Quel avenir pour MVVH après le départ du directeur général et son remplacement par un directeur général adjoint ? Une réorganisation des activités est-elle envisagée ?
Christophe Bonno : Après l’arrêt de notre rapprochement avec Euralis, nous continuons à réfléchir à l’évolution de notre pôle parce que le marché du canard est encore très mouvementé. Nous sommes passés par des années de pénurie avec près de 40 % de baisse de production avec la grippe aviaire. Maintenant, on remet la filière en route, on va avoir une production semblable à celle avant la grippe aviaire, et on va commencer à réfléchir pour la suite après Noël 2024. Le temps de voir comment le consommateur se comporte sur une année normale de production et de consommation.

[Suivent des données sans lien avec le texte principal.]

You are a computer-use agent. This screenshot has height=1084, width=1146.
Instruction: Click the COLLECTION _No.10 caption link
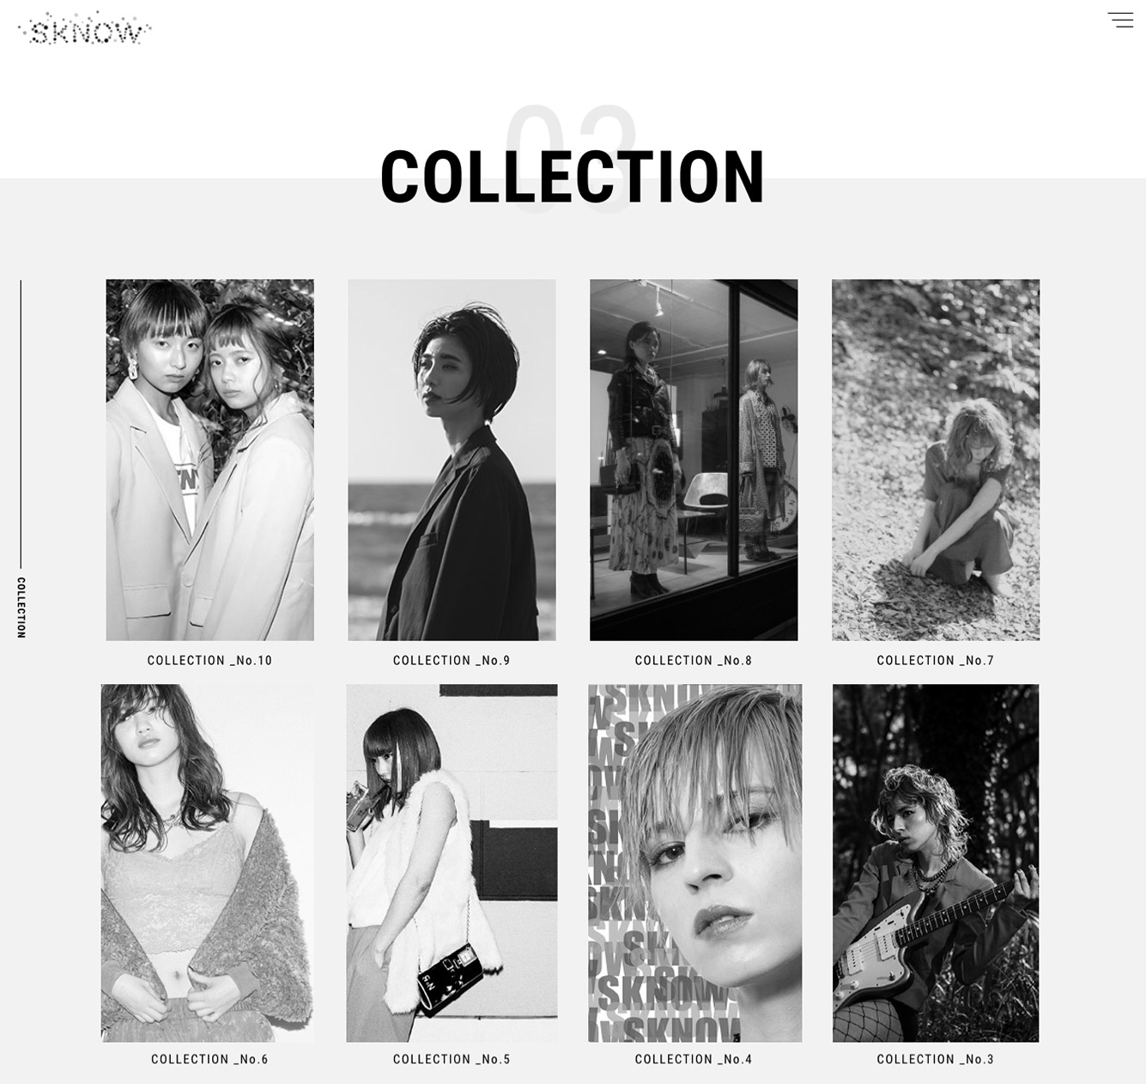click(210, 660)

Pour la partie canard, nous avançons pour que nos usines soient plus efficientes, productives et performantes. Nous travaillons aussi en flux tirés par les clients. Nous avons recruté un directeur de la performance qui a notamment mis en place cette la démarche S&OP, rationalisant les opérations pour répondre parfaitement aux clients. La demande du client déclenche la production. Cela nous permet d’avancer sur une chaîne de l’assiette à la graine. Nous avons aussi renforcé les équipes commerciales avec une formation à la clé qu’on appelle l’Académie Delpeyrat, pour monter en expertise. Nous sommes actuellement le leader du canard gras et nous voulons le rester et prendre des places sur le foie gras cette année. Nos produits sont montés en gamme et en qualité.

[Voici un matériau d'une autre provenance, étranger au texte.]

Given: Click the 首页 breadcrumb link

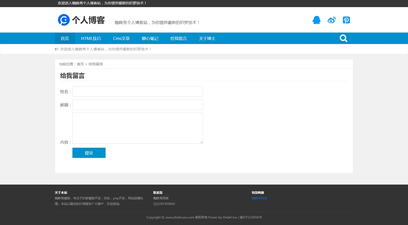Looking at the screenshot, I should click(x=80, y=64).
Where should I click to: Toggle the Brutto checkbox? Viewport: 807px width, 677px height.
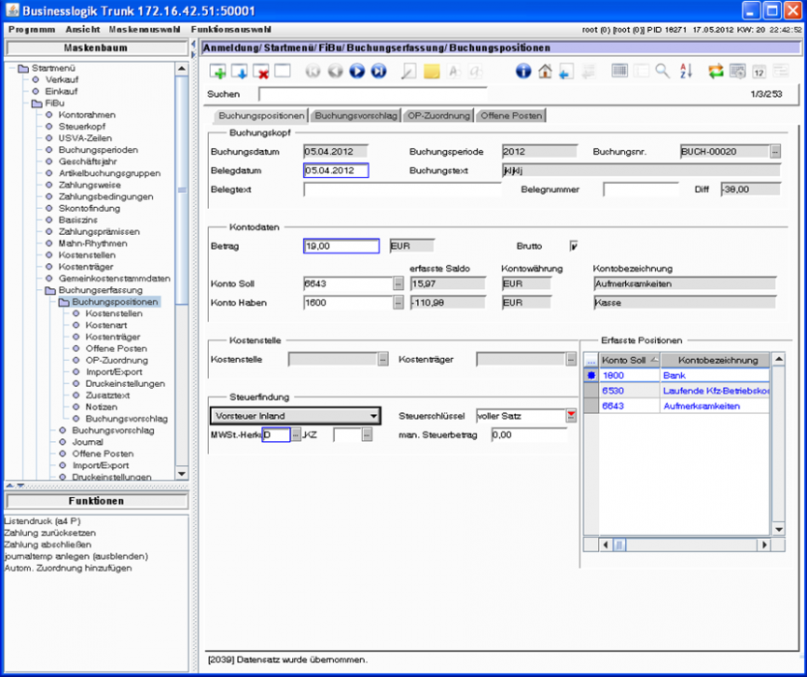click(x=574, y=246)
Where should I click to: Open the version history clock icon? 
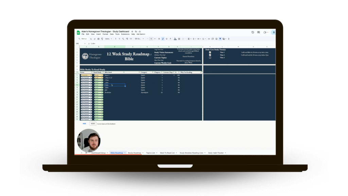pyautogui.click(x=253, y=32)
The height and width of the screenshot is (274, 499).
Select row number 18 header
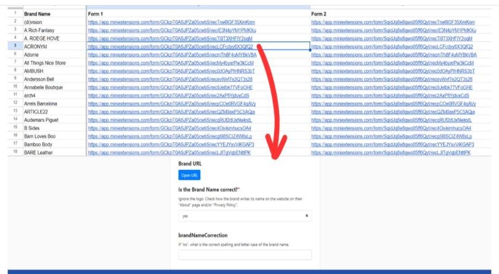(14, 153)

Nous continuons aussi nos produits de saurisserie, c’est-à-dire truite fumée et saumon fumé, même si ce sont aussi des marchés compliqués. Nous finalisons un investissement sur la pisciculture de truite en Bretagne, avec un process innovant qui n’existe pas en France, un circuit fermé, des consommations d’eau faibles et avec des panneaux photovoltaïques pour alimenter le bassin. Il n’a pas encore vu le jour, car les investissements sont lourds. Nous l’inaugurerons au printemps 2025.